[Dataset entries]
━━━━━━━━━━━━━━━━━━━━

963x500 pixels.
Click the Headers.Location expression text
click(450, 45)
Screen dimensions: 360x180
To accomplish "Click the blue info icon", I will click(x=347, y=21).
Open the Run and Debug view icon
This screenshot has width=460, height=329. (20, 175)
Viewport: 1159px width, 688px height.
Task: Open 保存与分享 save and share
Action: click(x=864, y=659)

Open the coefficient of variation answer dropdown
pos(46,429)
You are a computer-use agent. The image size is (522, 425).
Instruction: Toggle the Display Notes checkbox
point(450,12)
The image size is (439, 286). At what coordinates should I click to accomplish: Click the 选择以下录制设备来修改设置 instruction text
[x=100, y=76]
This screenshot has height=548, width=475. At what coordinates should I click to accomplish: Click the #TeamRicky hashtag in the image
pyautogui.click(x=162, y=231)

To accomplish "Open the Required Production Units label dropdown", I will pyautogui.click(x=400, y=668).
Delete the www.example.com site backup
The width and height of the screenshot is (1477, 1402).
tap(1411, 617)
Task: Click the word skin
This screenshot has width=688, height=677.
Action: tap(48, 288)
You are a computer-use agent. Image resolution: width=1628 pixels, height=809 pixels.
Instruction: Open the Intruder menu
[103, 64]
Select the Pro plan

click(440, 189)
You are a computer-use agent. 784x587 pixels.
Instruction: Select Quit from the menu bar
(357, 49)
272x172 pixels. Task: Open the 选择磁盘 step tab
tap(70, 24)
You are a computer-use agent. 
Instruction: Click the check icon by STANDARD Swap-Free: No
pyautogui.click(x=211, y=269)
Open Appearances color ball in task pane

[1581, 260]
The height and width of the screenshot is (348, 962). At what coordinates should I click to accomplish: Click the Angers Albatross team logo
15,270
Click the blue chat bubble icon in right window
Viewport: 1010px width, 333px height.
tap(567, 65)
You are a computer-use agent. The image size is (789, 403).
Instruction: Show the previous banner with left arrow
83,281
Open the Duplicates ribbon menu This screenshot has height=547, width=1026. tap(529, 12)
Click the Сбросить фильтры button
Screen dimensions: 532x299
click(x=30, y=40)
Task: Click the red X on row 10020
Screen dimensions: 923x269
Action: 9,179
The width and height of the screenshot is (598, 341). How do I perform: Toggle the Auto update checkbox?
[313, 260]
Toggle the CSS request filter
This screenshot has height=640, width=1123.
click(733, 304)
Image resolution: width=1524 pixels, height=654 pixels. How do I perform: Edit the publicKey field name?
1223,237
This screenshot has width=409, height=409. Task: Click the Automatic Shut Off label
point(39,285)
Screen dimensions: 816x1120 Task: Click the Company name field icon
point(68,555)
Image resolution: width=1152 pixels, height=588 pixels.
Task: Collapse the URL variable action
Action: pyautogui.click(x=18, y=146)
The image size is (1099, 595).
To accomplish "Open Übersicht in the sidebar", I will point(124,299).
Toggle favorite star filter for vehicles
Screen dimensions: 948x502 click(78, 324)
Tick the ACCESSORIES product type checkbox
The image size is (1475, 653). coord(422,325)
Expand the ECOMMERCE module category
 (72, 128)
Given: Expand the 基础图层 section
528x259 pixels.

━━━━━━━━━━━━━━━━━━━━

## Work order
Scan the entries above and return each line that holds "will".

## Result
To accomplish "Click the blue info icon", I will click(x=347, y=21).
To accomplish "Open the Required Production Units label dropdown", I will pyautogui.click(x=400, y=668).
To accomplish "Open Übersicht in the sidebar", I will point(124,299).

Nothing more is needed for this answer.